CANNES – Advertisers are demanding television viewership metrics that reflect the way people spend time with traditional linear TV and newer streaming video platforms. Comcast’s NBCUniversal has worked to provide insights into what’s currently achievable in audience metrics by sharing the results of a recent test-and-learn project that included 158 brands.

Kelly Abcarian, executive vice president of measurement and impact at the company, is asking market participants to work with attainable metrics instead of focusing on their deficiencies.

“We’re somewhat failing collectively. We spend 80% of our time talking about the problems, 20% of our time talking about the opportunity,” she said in a discussion with consultant Jon Watts at the Beet Villa during the Cannes International Festival of Creativity. “I would implore everyone to stop waiting for perfection, because the data is as good as it’s going to get and it will continue to get better.”

She cited media measurement firm as a company that is providing data to help set the value of ad transactions – or a “currency” in industry parlance. More than 30% of the brands that participated in NBCUniversal’s test-and-learn project were clients of iSpot.

“They [advertisers] trust the data. They use the data to plan on every upfront and have been for many years, and now they’re starting to transact on those plans,” Abcarian said.

Need for Real-Time Metrics

She would like to see more adoption of technologies that give advertisers quicker insights into their linear television campaigns so that they can adjust them in flight. The procedures of offering advertisers make-goods with audience deficiency units (ADUs) are time-consuming and don’t help marketers with real-time decisions.
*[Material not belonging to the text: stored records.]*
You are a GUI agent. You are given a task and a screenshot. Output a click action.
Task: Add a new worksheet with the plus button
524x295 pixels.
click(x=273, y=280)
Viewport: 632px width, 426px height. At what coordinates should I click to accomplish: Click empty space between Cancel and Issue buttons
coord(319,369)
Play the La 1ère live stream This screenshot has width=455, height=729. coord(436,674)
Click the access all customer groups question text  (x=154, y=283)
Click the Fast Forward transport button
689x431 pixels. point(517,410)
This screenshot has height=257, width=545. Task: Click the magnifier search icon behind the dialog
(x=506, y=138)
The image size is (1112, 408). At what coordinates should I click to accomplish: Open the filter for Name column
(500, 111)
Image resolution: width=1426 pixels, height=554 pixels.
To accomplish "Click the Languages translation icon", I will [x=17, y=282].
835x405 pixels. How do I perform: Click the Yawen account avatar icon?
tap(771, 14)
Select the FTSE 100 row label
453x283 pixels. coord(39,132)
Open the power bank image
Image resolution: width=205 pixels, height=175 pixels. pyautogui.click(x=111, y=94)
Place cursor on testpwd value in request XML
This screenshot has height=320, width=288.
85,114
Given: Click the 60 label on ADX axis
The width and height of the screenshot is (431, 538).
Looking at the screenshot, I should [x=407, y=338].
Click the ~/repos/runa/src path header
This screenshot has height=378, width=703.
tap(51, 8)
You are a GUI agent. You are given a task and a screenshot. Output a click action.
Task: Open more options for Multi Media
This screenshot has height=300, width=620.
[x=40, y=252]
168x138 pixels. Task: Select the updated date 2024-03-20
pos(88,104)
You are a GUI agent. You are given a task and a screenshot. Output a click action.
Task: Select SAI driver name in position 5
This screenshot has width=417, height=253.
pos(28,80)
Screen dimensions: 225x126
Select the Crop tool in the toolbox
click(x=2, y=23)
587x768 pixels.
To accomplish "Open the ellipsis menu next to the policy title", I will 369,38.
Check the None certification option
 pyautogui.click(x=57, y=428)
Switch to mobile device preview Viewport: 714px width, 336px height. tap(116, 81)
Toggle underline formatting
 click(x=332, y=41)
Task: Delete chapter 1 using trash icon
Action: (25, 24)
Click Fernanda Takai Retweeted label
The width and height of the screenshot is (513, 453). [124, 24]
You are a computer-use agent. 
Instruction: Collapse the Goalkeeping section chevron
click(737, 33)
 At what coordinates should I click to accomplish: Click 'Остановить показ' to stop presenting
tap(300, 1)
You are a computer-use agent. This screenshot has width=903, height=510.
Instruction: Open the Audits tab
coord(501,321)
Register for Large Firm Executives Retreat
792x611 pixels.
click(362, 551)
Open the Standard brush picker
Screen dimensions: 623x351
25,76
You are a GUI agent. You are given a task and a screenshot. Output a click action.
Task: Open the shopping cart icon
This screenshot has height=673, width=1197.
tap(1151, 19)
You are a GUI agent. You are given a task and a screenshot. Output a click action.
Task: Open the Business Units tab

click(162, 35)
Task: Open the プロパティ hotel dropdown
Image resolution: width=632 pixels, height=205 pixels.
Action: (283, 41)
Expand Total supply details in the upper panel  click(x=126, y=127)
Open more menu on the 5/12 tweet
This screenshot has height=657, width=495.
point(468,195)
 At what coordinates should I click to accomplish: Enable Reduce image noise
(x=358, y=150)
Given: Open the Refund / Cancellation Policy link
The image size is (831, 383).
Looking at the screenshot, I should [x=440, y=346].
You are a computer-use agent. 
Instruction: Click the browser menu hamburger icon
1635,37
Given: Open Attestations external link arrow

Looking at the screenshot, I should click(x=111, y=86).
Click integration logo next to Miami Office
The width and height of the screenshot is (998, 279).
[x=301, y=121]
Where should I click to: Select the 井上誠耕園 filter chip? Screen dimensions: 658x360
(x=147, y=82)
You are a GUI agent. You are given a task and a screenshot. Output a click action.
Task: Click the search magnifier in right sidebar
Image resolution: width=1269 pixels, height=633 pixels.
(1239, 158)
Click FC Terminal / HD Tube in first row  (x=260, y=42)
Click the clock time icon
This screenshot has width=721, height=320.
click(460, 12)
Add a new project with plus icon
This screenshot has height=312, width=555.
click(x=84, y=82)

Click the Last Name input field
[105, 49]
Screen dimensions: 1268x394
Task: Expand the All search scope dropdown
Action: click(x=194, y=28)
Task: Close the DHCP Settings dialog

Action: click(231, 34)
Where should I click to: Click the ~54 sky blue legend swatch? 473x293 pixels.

“In our experience in working with big data, now we can count it all correctly because we can see it all, and therefore, advertisers can value it all,” Abcarian said. “We’re going to keep seeing the acceleration of adoption of multicurrencies. It’s here. It’s happening. There’s no slowing this down.”

Television can offer better-quality programming than “walled garden” digital platforms that rely on user-generated content (UGC), making premium video better for audiences and advertisers, she said.

“There is a reason why bringing the walled gardens into the premium-video marketplace for cross-platform is a challenge, because these things are not truly comparable,” Abcarian said.